If you find yourself in Rockford, check out the abandoned mall complex that homes Twisted Crypt.
When you arrive in the parking lot that has been broken and overgrowing with short grass you are greeted by a delightful clown in a wheel chair welcoming you to the attraction. He is a rare sight, being the only clown that had been accounted for. Security is at the front door to check in guests and provide that the haunt is safe for everyone. Leave any knives, guns, pepper sprays and the like in the car. After getting through the checkpoint you are welcomed into the front room.
The front room is where you will line up to get your ticket. A few rows of hip level gates maze around to the front desk. The people at the front desk are friendly and will direct you further down.
There are several small scenes of skeletons and cars to take a look at while you wait and a few hidden actors to interact with.
As you arrive at the front of the line, you stand in front of two automatic doors. An actor explains that it will not only be a visual experience but also one of smell and sound. The fully automatic doors open to a cramped room. When you enter, the doors close and lock behind you and a television flickers on. Listen closely as a video is played. It tells the back story of an author who mysteriously went missing. A narrator explains that the author had been diluted into his own world of demons. With his last few words recorded stating that whatever he had done, it was real.

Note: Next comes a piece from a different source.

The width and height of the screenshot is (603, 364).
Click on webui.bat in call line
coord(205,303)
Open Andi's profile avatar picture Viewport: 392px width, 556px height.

A short maze and you come to the first couple rooms where you start to squirm. You are almost immediately thrown into the deep end of the pool and drowned in this new world of demented tormentors.
The second room had really caught my attention. In a small room you see a man hanging in the upper corner, behind a counter of filthy objects. You can smell aromas of rotten meat and dust as you are greeted by the shop keeper. He goes on a speedy tangent about his items in the shop and how they only cost your soul. He will also show you some of his prized possessions if you are kind. Before you leave the room, be sure to get your hand stamped.
There are a few more narrow, darkened hallways where characters will run amok. A gypsy woman will silently danced around us, waving her hands in our faces. She will speak more regarding the author and send you on your way towards the doctors office. There is a key organ before you enter the room, I hadn't been brave enough to play it but you should.
A hallway with three doors were next. We tried each door, all being locked. After our attempts, there was a knock at one of the doors. We tried opening that door and the knock had moved. So we, in the spirit of things, knocked as well. It was a short stop of playing this knocking game until it had finally stopped. One of the doors had been unlocked and we were able to proceed. A vortex is a great machine. It is a rotating cylinder with different colored lights. If you have time, step into the middle and hold onto the hand rails. You instantly get the feeling as if you were a teenager who had snuck liquor from your old ladies cabinet, spinning and spinning out of control.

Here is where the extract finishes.